Flexibility Key Word At Senate Hearing On State Exchanges

State officials from different political perspectives expressed interest in establishing health insurance exchanges, and an administration official promised "a wide berth" in how states choose to construct parts of the reform law.

Kansas Health Institute News: Praeger Testifies About Insurance Exchange Activity
Kansas Insurance Commissioner Sandy Praeger was one of three state officials who spoke today before a U.S. Senate committee describing implementation of the Patient Protection and Affordable Care Act and efforts by states to create or modify health insurance exchanges. ... [She] testified that the law allows Kansas and other states considerable flexibility in how they implement the new law and operate the exchanges, which must be operational by January 2014 to meet the law's deadlines.

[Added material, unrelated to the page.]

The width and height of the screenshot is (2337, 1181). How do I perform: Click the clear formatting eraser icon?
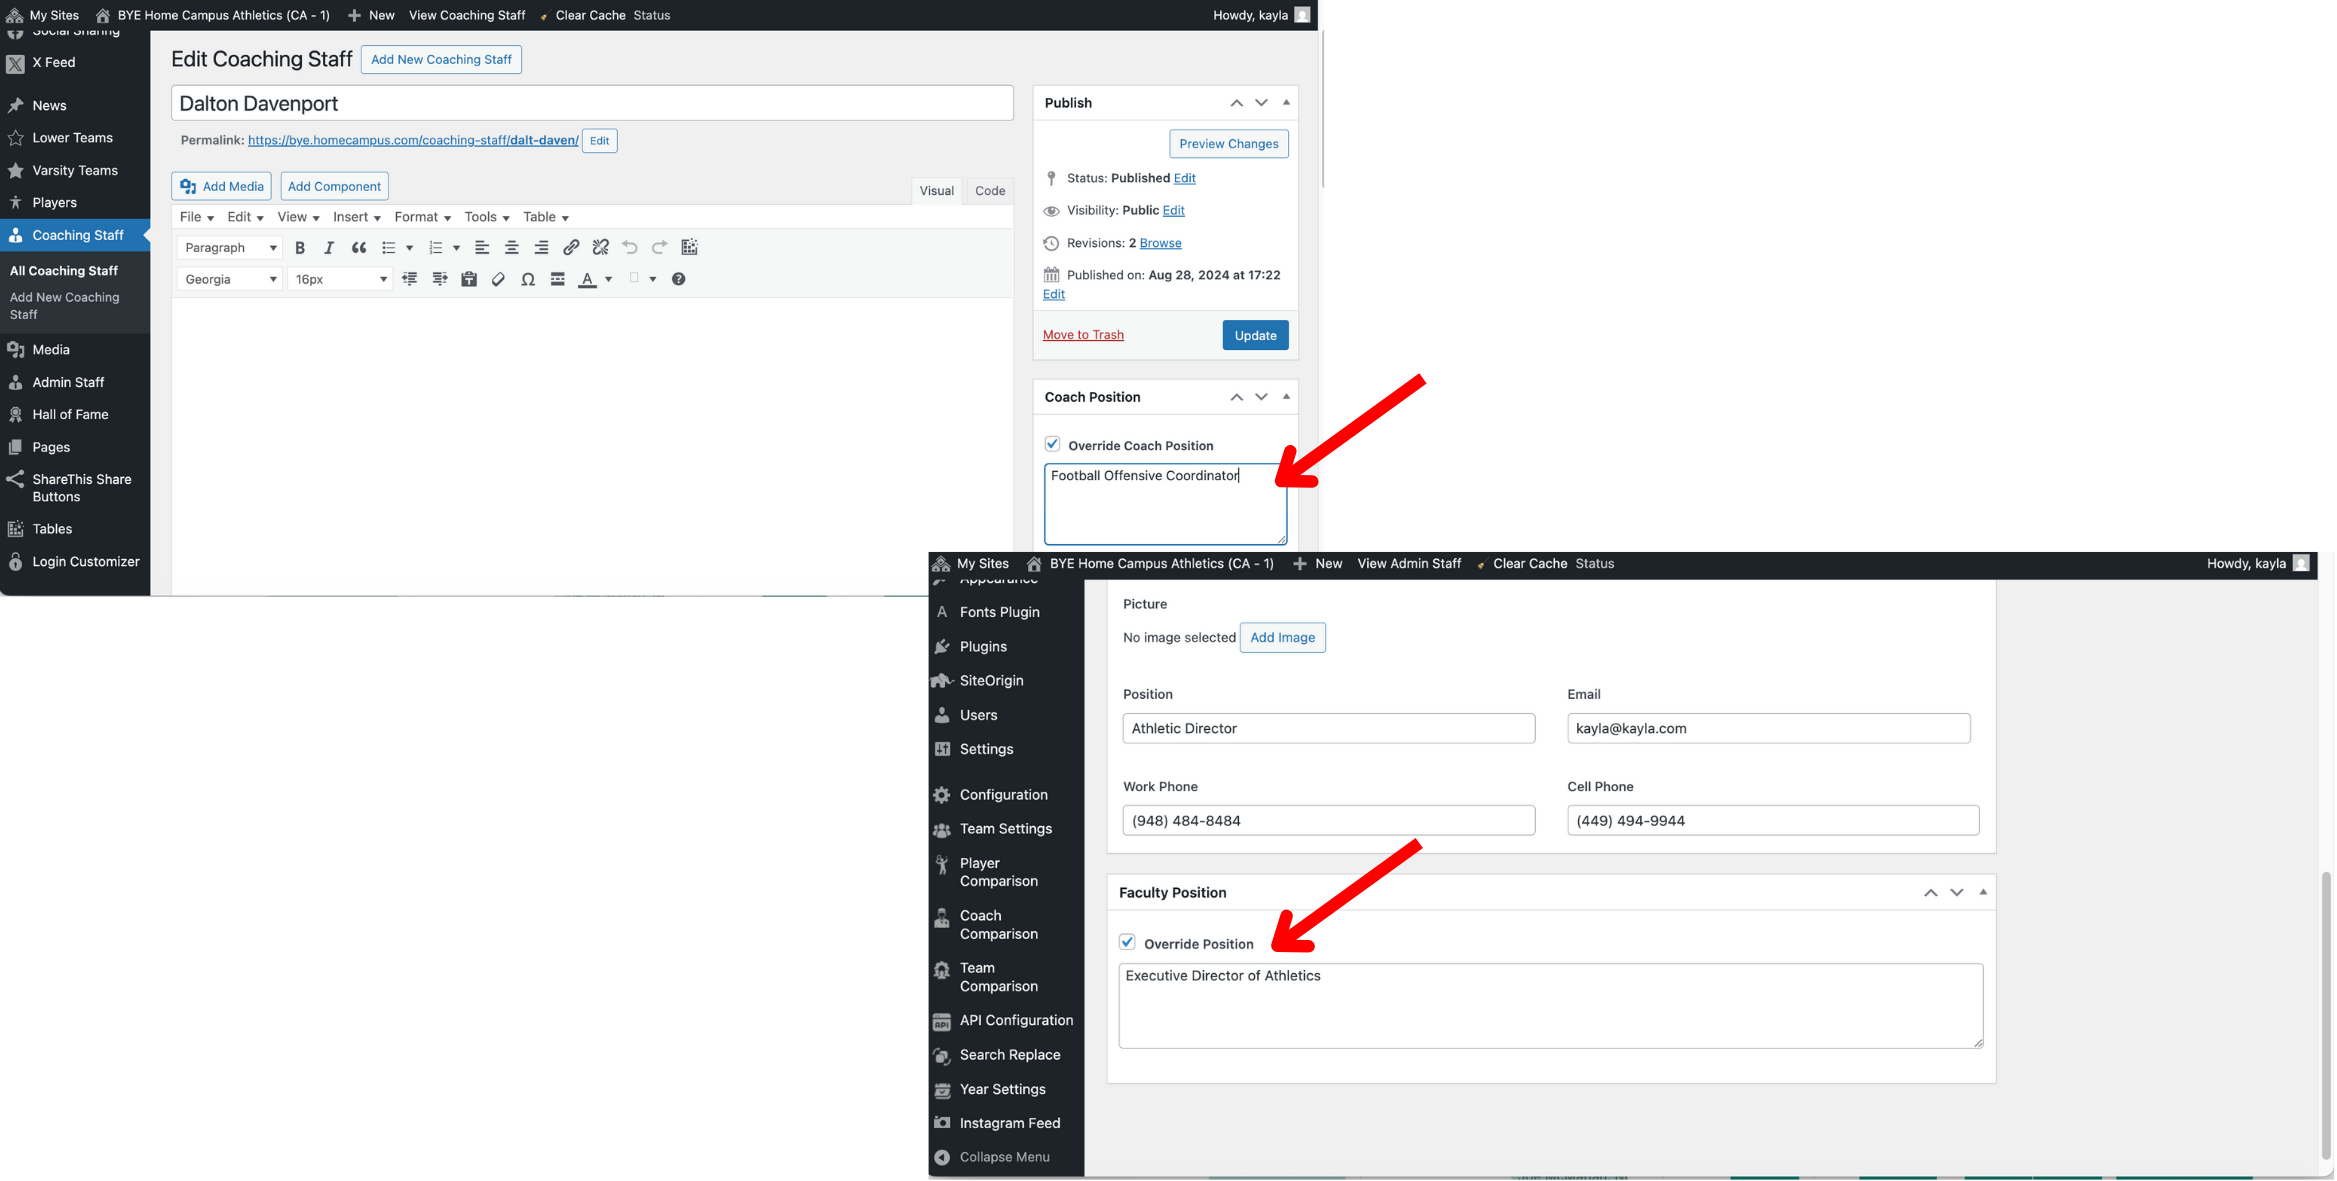(498, 280)
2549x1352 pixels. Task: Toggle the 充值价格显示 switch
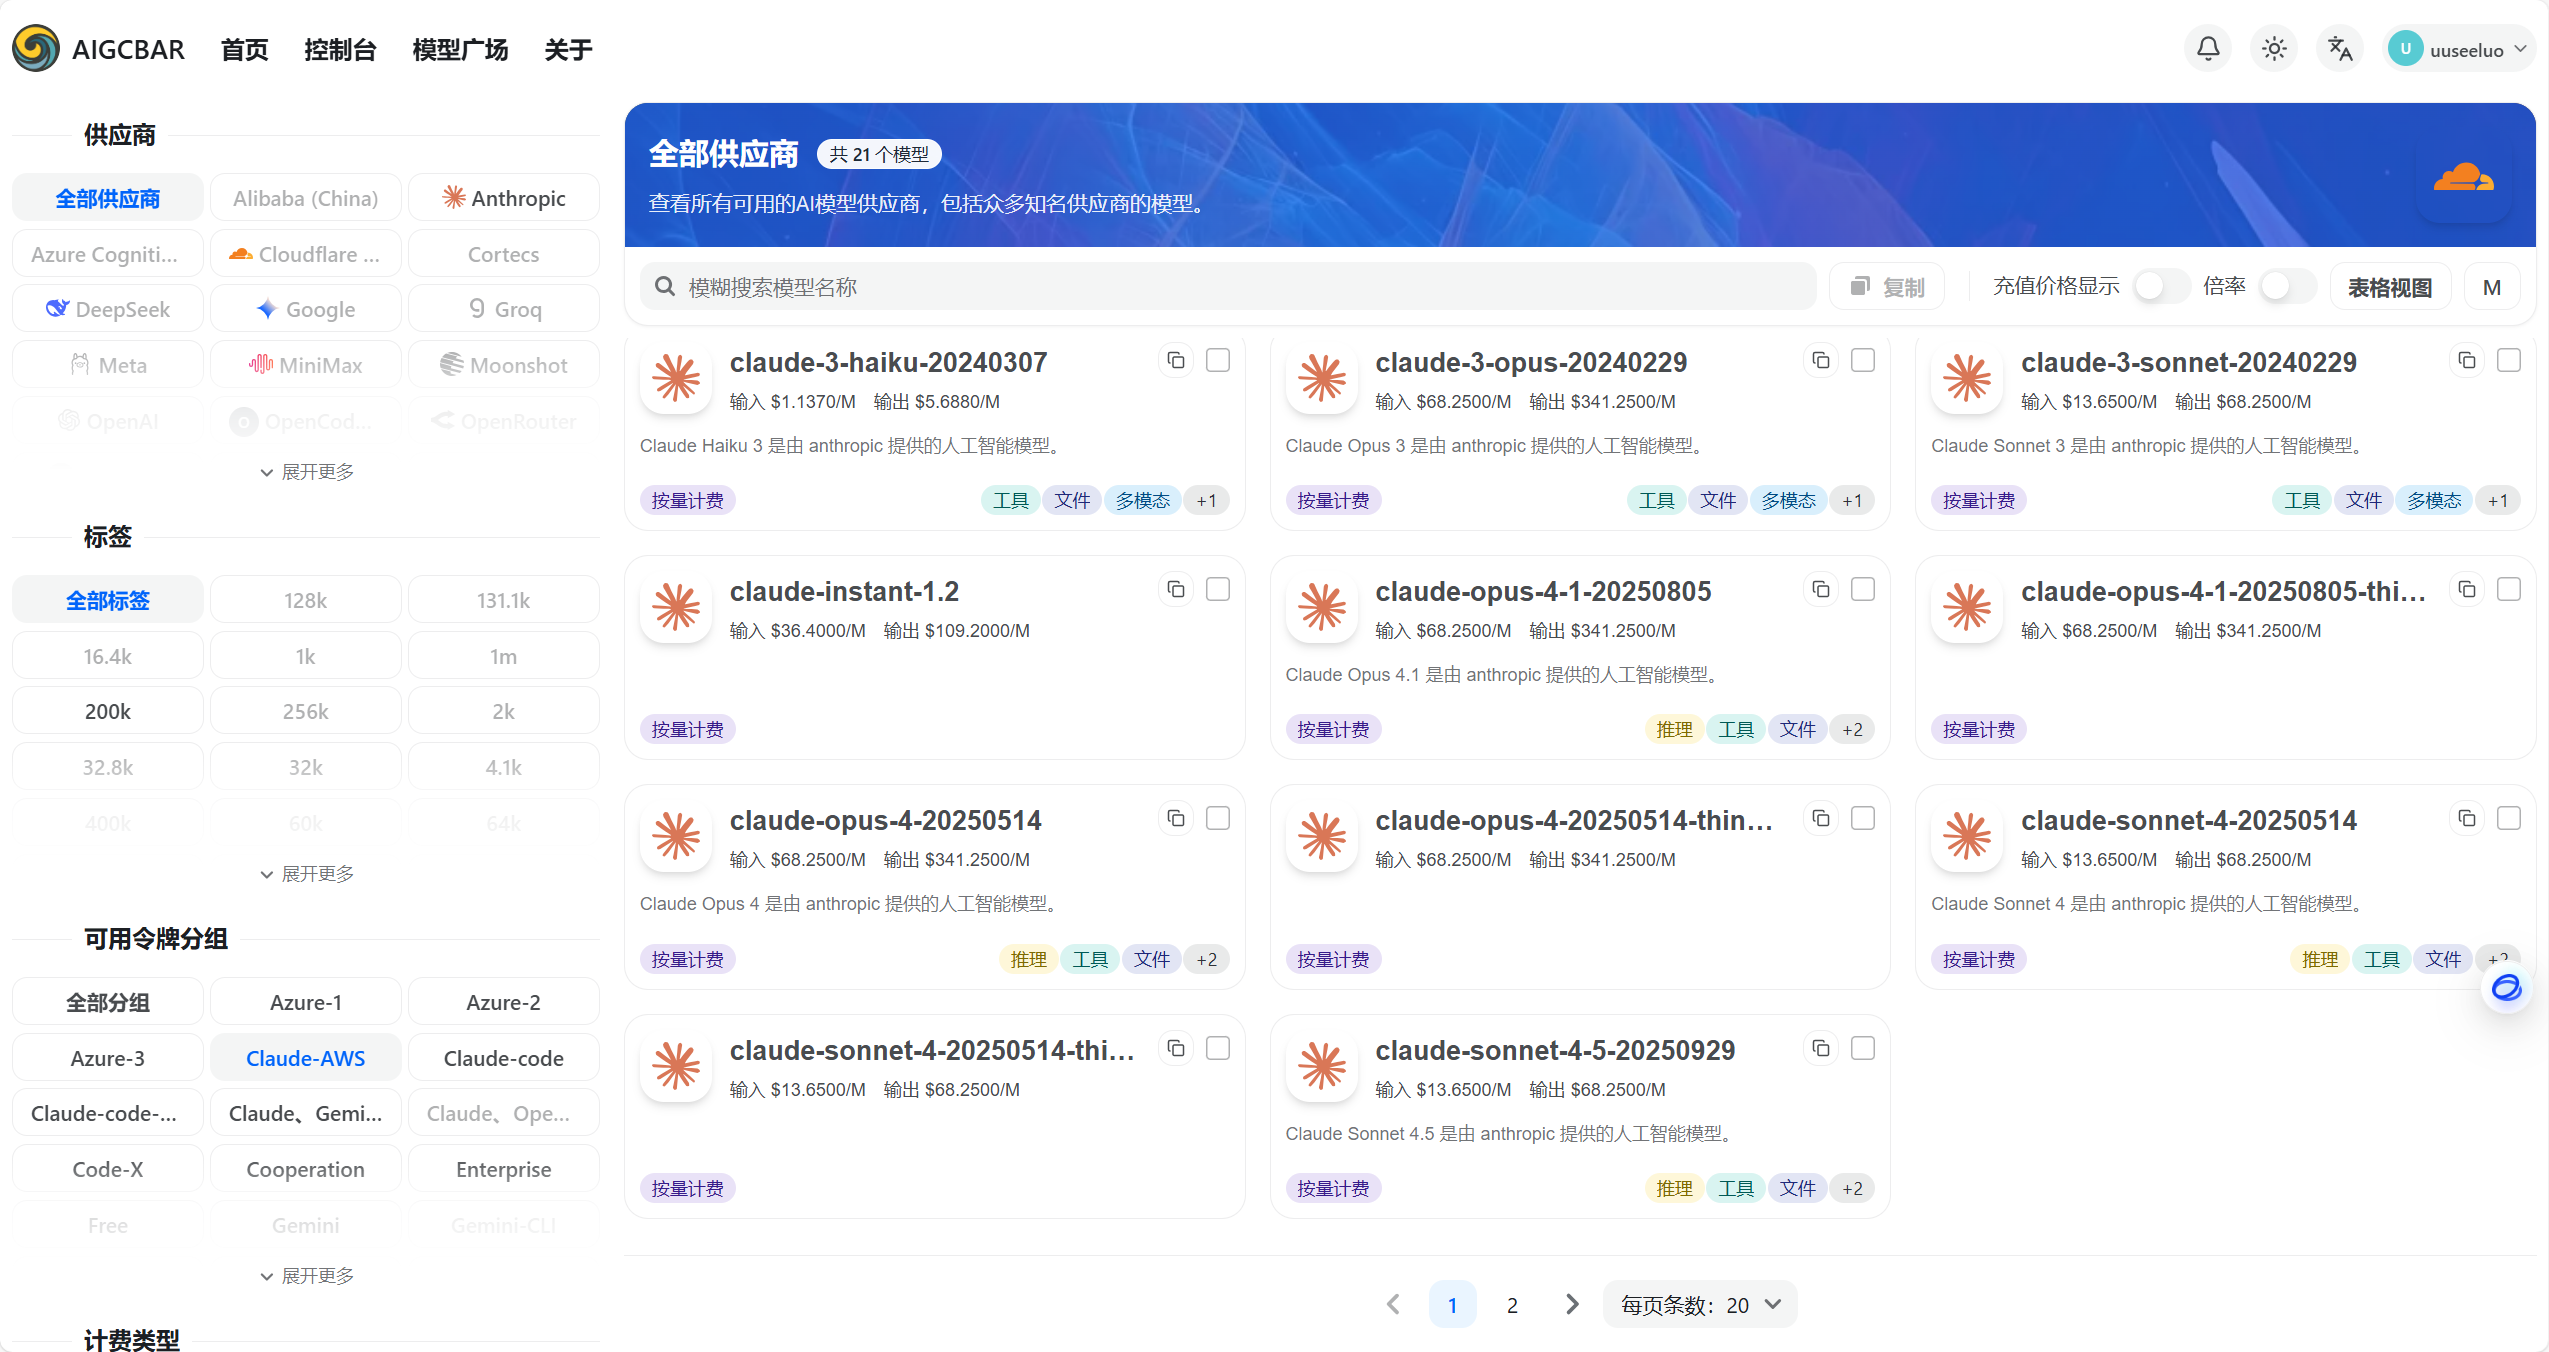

Praeger said most states, and Kansas is among them, still need to pass state laws to move forward with implementing the federal reforms (Shields, 3/17).

CQ HealthBeat: Bipartisan Interest In Insurance Exchanges Endures — For Now
State officials from opposite ends of the political spectrum Thursday expressed strong interest in establishing their own health insurance exchanges, one of the few key areas of the health overhaul law sparking such bipartisanship. But at a Senate committee hearing a Utah lawmaker instrumental in creating that state's exchange — which Republicans often cite as a model — said that his state's version has yet to pass muster with the Department of Health and Human Services (HHS). Key policy differences remain between Republicans and Democrats over exchange design. However, every state but Alaska applied for and received grant money to plan the creation of insurance marketplaces (Reichard, 3/17).

National Journal: States To Have Flexibility For Insurance Marketplace, Administration Says
The head of the agency designed to run the new health insurance marketplace that will begin in 2014 told a Senate panel on Thursday that individual states would have a wide berth to construct key parts of the reform law — even as Republicans said they were skeptical. Steve Larsen, director of the Center for Consumer Information and Insurance Oversight, told the Health, Education, Labor, and Pensions Committee that core provisions of the year-old reform law have worked in tamping down insurance rate hikes. He said this pattern would continue in the years leading up to creation of virtual "exchanges" (DoBias, 3/17).

Meanwhile —

Politico: Kathleen Sebelius's Health Care Pledge: More 'Flexibility'
Health and Human Services Secretary Kathleen Sebelius is trying hard not to sound like the all-powerful federal bureaucrat in charge of everyone's health care (Nather, 3/17).